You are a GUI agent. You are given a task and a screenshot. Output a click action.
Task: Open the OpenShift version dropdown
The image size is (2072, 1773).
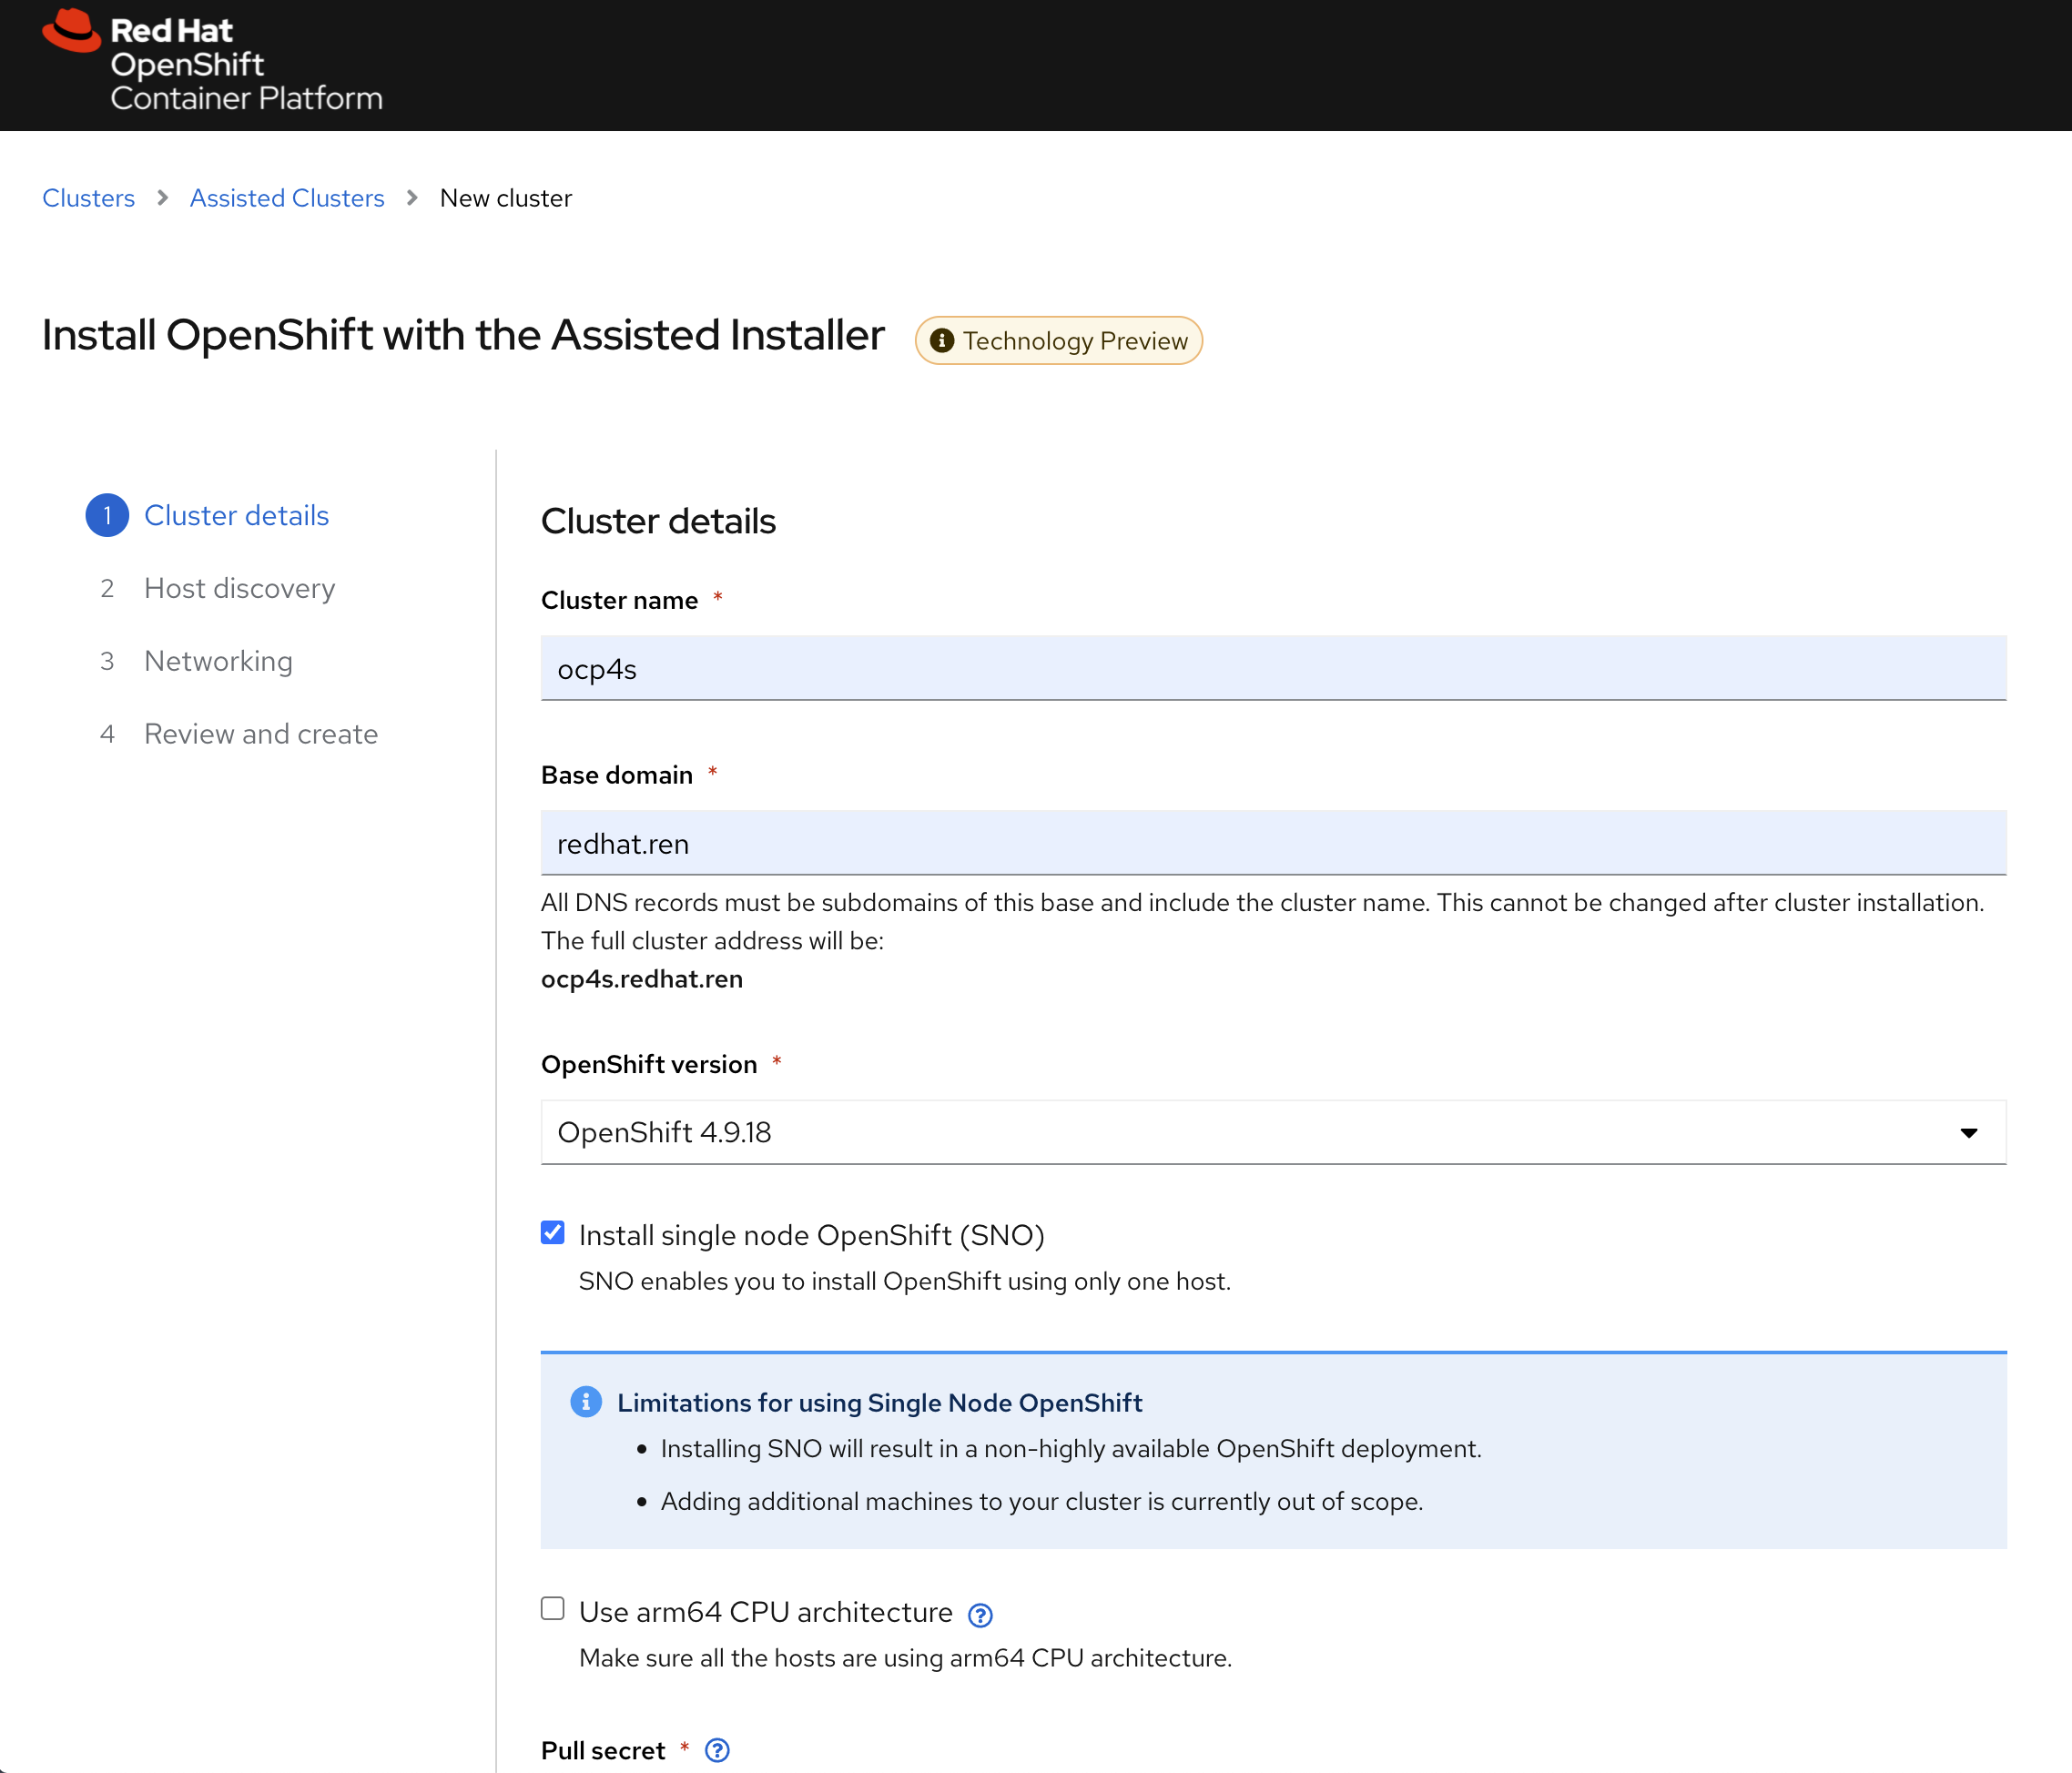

---

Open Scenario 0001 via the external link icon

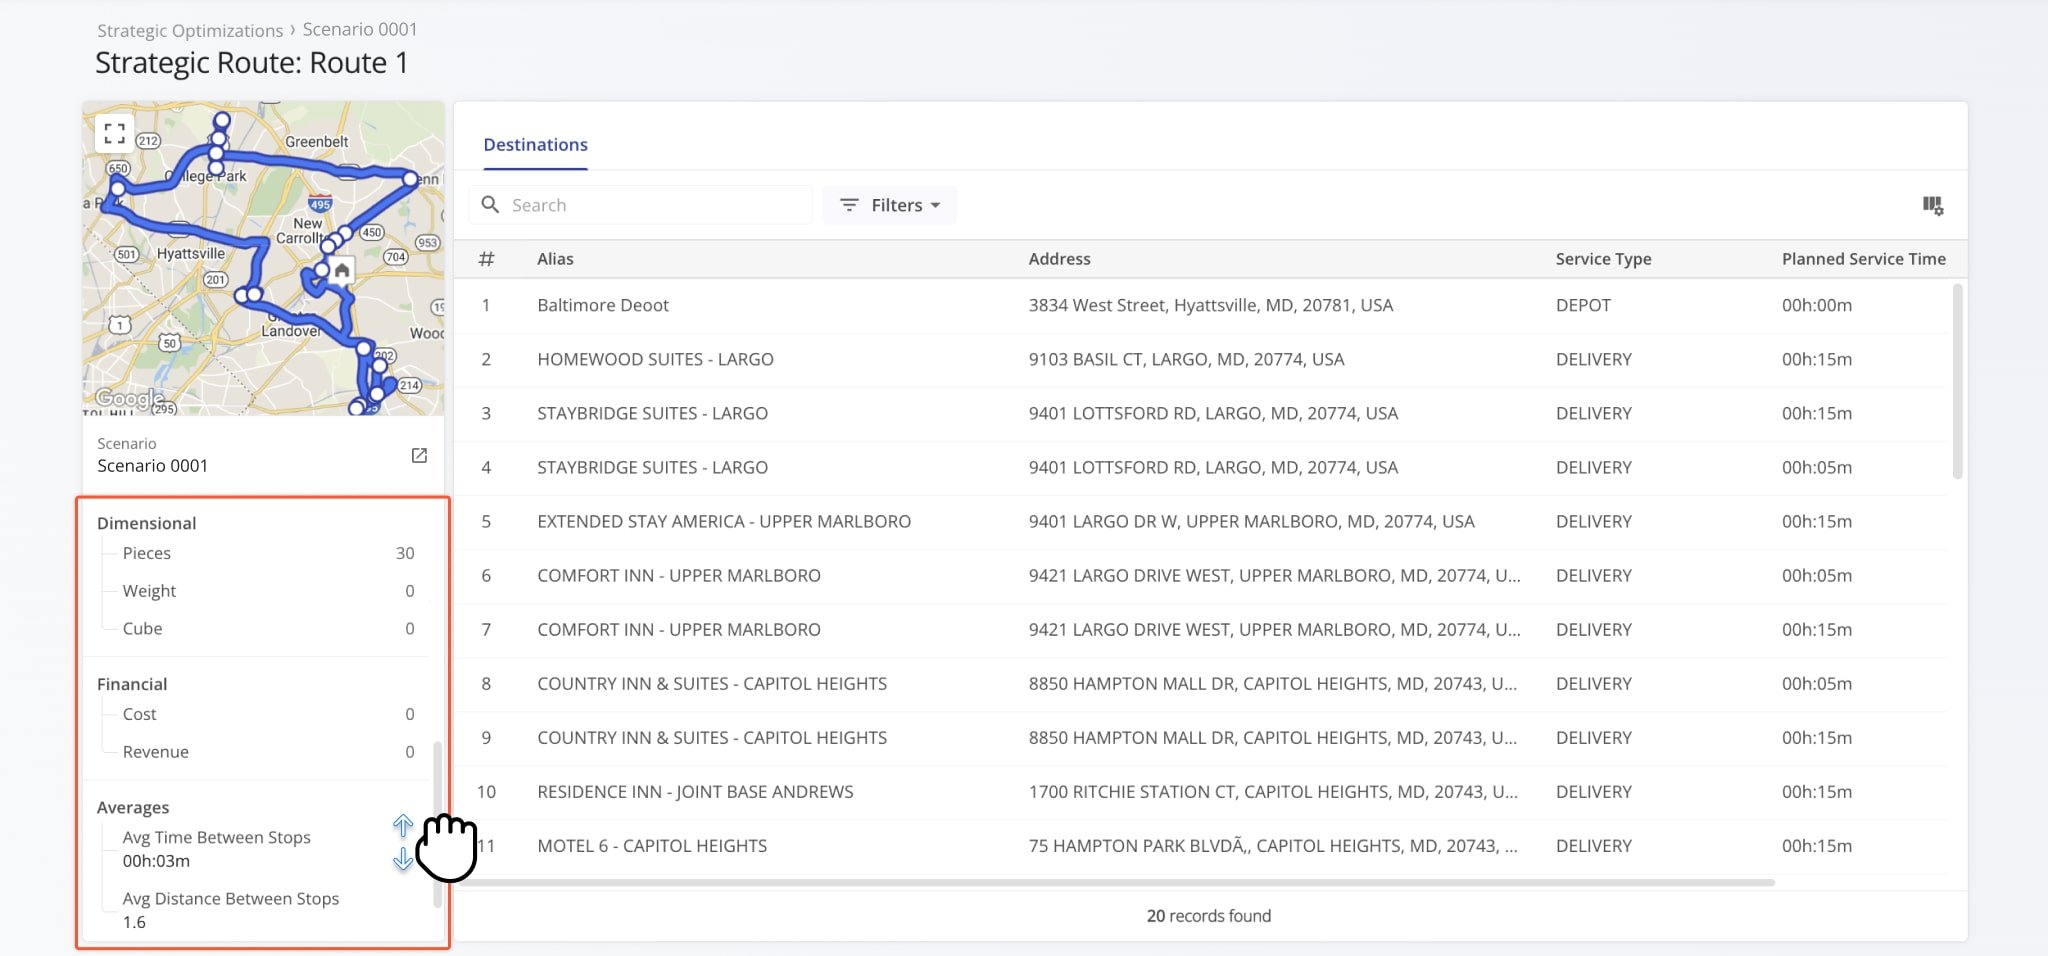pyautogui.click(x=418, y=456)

** Exercise directions **
From the material above, copy exactly the lines between the line holding "You are a GUI" and the line holding "The image size is (2072, 1773).", inclusive, and only those.

** Task response **
You are a GUI agent. You are given a task and a screenshot. Output a click action.
Task: Open the OpenShift version dropdown
The image size is (2072, 1773).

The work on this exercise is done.